Document text —
+ + + + + + +

It’s 2010 all over again. British government bonds are front-page news. The media is breathlessly reporting about potential IMF bailouts. Kemi Badenoch even compared the UK to Greece yesterday afternoon during Prime Minister’s Questions.
It’s certainly true that yields for 30-year British gilts are rising. They are about 10% higher than they were when Liz Truss was PM, and 20% higher than when George Osborne was talking about preserving Britain’s credit rating. However, we need a little perspective.
As a sovereign country, with control over its own currency, the UK is never going to default on its debt printed in pounds. The reason why Britain was bailed out by the IMF in 1976 was because it needed access to foreign currency to cover debt payments in dollars and import the goods it needed. This time around, “IMF-style” bailouts will not prove necessary.
The cost of our debt is also not unsustainable. UK debt interest payments are equivalent to 4.5% of GDP. This is higher than in recent memory, but it has been higher in the past and the UK has been in harder financial positions in the postwar and interwar years than it is today. The real reason why debt costs are spiralling is because markets are hedging against inflation.
Inflation in the UK is starting to move out of sync with other major developed economies, particularly the rest of Europe. The reason for this is that the British economy is incredibly imbalanced. The UK has always been a big importer of goods from overseas, but it always used to take funds from financial services, insurance and other “invisible earnings” to pay for those. However, since the early 2000s we have seen ballooning levels of imports — and exports have not kept pace. In 2024, the balance of payments deficit (the cost of all imports minus exports) was £76 billion.
This deficit means that the pound continues to get weaker compared to the dollar, euro and other major currencies. In turn, this increases labour costs, driving higher levels of inflation. Debt holders want to make sure that their bonds are not inflated away, so are demanding higher premiums. It is this economic imbalance, not Chancellor Rachel Reeves, that is pushing our debt costs up.

+ + + + + + +

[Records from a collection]
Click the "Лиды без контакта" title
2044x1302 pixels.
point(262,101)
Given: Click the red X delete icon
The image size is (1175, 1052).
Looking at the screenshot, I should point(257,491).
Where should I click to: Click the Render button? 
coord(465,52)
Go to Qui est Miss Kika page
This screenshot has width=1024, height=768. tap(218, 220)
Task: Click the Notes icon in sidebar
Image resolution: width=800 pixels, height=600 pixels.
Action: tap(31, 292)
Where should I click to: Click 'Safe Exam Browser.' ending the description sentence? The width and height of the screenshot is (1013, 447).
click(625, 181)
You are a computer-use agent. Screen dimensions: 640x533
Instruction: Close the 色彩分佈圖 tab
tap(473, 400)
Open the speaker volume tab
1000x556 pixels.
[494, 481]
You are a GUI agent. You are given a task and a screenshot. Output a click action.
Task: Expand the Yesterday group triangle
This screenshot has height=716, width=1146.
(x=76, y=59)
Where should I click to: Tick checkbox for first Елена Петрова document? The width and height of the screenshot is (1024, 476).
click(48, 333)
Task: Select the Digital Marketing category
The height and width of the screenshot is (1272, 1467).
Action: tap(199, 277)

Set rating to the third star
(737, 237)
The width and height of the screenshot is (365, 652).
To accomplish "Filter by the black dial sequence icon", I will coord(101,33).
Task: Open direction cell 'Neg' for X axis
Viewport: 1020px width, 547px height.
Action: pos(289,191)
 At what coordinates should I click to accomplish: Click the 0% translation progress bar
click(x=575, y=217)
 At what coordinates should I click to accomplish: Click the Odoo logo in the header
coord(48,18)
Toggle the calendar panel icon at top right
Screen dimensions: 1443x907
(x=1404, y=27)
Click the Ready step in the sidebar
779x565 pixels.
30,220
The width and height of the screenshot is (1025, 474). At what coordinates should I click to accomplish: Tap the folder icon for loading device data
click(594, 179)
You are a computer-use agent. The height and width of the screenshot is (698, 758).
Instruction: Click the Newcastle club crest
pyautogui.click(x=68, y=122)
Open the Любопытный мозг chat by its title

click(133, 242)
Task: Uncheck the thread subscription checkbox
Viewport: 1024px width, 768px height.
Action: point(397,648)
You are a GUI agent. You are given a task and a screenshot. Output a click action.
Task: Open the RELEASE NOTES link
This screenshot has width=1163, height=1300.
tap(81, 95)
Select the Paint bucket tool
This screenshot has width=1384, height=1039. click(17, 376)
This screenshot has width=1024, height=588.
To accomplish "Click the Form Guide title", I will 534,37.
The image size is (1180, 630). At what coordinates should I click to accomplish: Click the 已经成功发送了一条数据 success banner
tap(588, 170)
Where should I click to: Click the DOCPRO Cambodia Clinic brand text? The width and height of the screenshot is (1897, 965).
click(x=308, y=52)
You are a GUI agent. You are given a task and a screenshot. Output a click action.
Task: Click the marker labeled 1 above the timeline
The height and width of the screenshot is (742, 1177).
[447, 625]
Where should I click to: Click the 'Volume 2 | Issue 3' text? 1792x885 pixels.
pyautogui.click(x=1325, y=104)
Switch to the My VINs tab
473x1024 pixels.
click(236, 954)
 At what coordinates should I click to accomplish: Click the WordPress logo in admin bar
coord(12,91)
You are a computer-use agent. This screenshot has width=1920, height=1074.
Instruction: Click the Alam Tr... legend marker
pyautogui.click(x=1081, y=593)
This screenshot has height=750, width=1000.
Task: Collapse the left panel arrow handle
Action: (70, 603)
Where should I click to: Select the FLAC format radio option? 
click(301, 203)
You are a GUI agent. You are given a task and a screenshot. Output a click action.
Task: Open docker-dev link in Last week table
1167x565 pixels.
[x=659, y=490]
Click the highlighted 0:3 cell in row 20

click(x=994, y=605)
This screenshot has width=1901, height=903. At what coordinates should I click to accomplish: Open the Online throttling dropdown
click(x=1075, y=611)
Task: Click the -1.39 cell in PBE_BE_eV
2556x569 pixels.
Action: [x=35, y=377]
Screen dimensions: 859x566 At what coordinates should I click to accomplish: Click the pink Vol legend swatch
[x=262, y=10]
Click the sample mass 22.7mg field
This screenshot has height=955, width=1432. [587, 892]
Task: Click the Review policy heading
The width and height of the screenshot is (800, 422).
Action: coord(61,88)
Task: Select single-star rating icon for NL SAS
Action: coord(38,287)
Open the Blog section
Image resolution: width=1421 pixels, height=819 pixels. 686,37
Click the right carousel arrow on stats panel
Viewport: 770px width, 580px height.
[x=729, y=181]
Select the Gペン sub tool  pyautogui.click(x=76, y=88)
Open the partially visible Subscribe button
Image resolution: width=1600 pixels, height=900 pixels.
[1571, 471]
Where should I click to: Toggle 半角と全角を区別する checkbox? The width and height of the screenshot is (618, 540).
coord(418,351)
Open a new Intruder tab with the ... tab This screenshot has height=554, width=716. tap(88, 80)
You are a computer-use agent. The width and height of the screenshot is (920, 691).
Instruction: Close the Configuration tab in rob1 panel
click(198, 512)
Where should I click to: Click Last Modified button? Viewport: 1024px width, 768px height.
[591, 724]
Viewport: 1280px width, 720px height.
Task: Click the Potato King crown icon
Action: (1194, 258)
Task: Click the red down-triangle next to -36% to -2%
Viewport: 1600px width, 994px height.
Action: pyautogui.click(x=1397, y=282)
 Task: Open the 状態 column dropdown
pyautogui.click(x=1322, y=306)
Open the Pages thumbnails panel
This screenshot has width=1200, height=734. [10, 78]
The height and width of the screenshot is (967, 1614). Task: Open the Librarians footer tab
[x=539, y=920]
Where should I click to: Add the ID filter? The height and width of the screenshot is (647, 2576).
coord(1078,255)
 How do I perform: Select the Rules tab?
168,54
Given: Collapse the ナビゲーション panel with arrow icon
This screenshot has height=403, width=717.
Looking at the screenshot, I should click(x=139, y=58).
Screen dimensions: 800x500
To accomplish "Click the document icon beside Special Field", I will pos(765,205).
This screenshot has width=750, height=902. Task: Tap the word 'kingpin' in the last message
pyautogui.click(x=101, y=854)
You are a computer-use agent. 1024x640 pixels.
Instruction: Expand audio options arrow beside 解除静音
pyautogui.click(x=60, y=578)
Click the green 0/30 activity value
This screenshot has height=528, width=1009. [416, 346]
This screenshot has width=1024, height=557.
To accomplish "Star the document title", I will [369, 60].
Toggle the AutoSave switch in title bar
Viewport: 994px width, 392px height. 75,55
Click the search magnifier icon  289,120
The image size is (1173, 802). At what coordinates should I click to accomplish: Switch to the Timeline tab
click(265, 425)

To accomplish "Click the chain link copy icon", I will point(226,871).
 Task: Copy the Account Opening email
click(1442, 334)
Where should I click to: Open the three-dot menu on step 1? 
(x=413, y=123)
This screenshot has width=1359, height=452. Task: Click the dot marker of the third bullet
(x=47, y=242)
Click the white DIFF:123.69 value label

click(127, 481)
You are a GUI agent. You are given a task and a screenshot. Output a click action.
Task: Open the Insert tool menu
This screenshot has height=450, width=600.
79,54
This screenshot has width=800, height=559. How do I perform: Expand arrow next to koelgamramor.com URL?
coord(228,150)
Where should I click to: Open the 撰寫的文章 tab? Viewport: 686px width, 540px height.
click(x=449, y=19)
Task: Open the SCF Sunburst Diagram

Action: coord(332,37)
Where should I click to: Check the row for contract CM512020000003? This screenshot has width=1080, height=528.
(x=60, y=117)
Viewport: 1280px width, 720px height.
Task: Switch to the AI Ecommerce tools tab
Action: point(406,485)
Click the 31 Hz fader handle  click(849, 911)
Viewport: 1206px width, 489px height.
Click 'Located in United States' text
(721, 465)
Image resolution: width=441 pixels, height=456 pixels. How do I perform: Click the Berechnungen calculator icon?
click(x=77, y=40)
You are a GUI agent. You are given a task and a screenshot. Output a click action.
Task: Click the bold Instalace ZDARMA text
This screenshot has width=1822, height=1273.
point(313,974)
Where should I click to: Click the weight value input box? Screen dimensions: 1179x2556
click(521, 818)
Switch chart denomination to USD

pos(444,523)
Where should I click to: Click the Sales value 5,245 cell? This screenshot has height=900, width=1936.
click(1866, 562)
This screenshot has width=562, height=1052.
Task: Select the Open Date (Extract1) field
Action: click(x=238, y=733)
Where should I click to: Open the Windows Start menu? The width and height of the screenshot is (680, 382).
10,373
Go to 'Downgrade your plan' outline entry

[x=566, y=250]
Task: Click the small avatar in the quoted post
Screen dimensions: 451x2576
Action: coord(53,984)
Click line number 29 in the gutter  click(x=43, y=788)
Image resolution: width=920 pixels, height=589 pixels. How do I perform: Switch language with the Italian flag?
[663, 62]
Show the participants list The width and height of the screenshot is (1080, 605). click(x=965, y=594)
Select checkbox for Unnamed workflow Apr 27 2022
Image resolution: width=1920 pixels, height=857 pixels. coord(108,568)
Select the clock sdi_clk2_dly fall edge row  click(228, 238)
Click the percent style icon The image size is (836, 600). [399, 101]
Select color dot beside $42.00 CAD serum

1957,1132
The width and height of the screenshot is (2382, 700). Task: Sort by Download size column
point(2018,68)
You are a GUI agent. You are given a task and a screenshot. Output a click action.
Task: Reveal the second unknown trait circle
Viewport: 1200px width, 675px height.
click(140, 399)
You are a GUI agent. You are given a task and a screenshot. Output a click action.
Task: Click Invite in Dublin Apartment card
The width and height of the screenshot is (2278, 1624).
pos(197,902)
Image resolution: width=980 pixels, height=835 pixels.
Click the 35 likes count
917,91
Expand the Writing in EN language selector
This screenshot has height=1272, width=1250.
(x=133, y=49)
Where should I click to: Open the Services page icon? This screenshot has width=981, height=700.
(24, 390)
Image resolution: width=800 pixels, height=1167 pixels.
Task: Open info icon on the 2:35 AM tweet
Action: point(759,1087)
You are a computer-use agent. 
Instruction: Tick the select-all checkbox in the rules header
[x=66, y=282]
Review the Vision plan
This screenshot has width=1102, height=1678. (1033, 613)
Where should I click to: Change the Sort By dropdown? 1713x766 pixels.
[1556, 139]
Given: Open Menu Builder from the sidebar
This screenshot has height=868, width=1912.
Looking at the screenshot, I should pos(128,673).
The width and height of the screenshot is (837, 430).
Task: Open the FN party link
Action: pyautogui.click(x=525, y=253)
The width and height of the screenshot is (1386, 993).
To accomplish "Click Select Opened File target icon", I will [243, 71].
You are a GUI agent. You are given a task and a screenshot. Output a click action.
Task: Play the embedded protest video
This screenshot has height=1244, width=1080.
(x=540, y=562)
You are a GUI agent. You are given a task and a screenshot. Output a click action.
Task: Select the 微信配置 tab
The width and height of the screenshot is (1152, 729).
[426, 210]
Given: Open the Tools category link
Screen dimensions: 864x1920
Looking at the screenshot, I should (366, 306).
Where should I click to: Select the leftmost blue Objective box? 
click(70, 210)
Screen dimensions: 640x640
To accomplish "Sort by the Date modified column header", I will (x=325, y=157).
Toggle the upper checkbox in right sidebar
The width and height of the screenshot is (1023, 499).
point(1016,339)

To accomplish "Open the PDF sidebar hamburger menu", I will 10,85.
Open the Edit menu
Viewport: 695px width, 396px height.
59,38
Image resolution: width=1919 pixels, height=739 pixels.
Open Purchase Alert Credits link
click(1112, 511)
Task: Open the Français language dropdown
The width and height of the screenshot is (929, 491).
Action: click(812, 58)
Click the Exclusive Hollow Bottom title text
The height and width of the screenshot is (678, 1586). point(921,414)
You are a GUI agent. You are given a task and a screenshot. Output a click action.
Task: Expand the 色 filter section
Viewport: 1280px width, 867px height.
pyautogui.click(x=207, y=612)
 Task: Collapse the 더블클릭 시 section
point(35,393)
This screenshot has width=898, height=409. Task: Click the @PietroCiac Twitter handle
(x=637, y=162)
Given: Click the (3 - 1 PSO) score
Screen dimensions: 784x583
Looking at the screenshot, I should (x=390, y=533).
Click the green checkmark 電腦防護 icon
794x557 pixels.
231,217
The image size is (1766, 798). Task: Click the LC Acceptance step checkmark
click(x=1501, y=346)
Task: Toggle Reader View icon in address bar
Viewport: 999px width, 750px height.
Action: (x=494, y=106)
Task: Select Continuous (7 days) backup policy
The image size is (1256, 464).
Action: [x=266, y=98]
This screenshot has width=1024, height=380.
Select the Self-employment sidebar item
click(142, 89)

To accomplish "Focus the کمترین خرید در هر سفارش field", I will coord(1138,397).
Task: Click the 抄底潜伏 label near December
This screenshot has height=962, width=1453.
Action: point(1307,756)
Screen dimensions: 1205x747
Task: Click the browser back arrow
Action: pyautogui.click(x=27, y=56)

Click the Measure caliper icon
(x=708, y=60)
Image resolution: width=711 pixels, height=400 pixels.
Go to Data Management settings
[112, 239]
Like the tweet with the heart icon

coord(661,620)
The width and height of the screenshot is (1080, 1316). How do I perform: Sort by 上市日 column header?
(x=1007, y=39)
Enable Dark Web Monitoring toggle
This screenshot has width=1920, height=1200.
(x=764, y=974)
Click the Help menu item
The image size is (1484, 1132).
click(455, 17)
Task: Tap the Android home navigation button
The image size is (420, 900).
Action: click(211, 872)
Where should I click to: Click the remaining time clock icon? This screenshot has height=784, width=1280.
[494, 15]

+ + + + + + +

Tasks for this exercise —
(a) In the article on British debt costs, what was the UK's balance of payments deficit in 2024?
(b) Please extract the passage from the article on British debt costs, starting at "It’s certainly true" and ending at "a little perspective.".

Answers by item —
(a) £76 billion.

(b)
It’s certainly true that yields for 30-year British gilts are rising. They are about 10% higher than they were when Liz Truss was PM, and 20% higher than when George Osborne was talking about preserving Britain’s credit rating. However, we need a little perspective.